Let it bleed. Let it hurt.
I wasn’t going to war for the family.
I was going to war against them.
And this time, I wasn’t bringing Zoya back in chains.
I was bringing her home.
CHAPTER 22
ROMAN
Ididn't hear the first gunshot.
Or the second.
By the time the third rang out, I was already in motion. My fingers tightened on the trigger as I fired at the men camped out around the warehouse.
That asshole was here.
At first, I couldn't believe he was so stupid. But when one of our men confirmed they found the SUV with the license plate that had taken her, and it was caught on a CCTV feed driving inside the same fucking warehouse and parking there, I knew it had to be Mateo.
And he had to be high off his fucking ass.
Unfortunately, although this particular drug user didn't have a lot of common sense, he was paranoid. He had hired more men or called in men I hadn't seen before.
They were not nearly as inept as the others. These men had muscles that suggested training. They wore tactical gear, not stained T-shirts that hadn't been washed in a week, and they carried some big fucking guns. They still looked bottom of the fucking barrel, but an entry level assault rifle was still a step up from the peashooters their predecessors carried.
They also had training that the others lacked, and they were on guard. They knew someone would come, and they were waiting.
Watching.
Those fuckers saw me before I saw them. That had never happened to me before. I was always so focused, so intent on my target with a plan in place and enough contingencies to cover any potential complications.
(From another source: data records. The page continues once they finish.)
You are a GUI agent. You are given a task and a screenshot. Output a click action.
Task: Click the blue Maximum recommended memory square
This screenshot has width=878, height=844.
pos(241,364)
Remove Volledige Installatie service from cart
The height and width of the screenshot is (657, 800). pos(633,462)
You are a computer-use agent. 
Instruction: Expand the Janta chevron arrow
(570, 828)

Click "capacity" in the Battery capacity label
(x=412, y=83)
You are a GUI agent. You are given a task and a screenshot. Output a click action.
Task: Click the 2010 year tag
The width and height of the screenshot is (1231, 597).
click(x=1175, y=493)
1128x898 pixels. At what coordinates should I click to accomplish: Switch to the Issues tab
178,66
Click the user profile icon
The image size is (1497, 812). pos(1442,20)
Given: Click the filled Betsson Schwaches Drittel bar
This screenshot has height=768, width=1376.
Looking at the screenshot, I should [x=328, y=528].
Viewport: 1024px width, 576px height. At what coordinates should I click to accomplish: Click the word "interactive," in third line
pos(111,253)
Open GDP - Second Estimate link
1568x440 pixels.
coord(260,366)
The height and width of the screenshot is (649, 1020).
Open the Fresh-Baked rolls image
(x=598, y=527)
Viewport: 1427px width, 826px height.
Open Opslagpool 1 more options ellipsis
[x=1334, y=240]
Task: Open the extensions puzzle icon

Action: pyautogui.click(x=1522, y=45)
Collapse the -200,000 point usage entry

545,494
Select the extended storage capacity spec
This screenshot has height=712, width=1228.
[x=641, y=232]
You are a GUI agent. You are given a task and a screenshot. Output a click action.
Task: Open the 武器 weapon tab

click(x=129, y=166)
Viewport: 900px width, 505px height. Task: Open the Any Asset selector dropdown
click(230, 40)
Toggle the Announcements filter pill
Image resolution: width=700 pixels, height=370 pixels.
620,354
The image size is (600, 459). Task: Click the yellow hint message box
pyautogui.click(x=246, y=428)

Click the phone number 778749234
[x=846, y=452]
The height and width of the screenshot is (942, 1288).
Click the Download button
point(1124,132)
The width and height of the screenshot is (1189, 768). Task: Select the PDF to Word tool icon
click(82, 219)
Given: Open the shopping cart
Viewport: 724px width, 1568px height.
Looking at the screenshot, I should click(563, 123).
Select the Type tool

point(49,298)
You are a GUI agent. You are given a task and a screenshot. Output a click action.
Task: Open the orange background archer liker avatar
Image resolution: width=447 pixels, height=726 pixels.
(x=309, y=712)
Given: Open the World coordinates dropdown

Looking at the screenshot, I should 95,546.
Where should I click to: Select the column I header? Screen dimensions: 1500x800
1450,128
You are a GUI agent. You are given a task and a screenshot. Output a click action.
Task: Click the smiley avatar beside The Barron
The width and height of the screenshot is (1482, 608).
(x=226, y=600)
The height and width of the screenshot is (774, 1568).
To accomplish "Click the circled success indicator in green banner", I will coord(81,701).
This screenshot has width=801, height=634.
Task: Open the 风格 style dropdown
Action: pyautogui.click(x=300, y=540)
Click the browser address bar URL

That was how I worked. It was how I had gotten so good at my job, how I earned my reputation, and how I survived.
When it wasn't just my ass on the line, my focus was shot to shit.
Still, it only took me a moment or two to clear the door. There were three men. Two of them I was able to get clean shots at, one right after the other. They had counted on being able to take me out before I got a shot off.
If they were better marksmen, or more familiar with their guns, they probably would have.
The third man was a little smarter and much faster. The moment my first shot cracked through the air, he'd already rolled behind a shipping crate, wood splintering around him. Smart bastard. He'd pop up like a jack-in-the-box—muzzle flash, crack of gunfire—then disappear again. Cat-and-mouse bullshit that was eating up precious seconds I didn't have.
I adjusted my grip, feeling the familiar weight of the Glock, and put three rounds through the center of his makeshift cover. The .45 caliber punched through the wood like it was cardboard. His scream was cut short as the third bullet found his skull, painting the concrete wall behind him in a crimson spray that would make Pollock proud.
A for effort, but no participation trophy for him.
I moved to the door, first checking the kills to make sure none of them lived. The last thing I needed was a wounded jackass sneaking up behind me.
They didn't. Each kill was clean, fast, and efficient.
It ran in my family. And was beaten into me through endless training.
This wasn't about making them suffer. I was not going to take extra time with men who didn't deserve it for doing their job.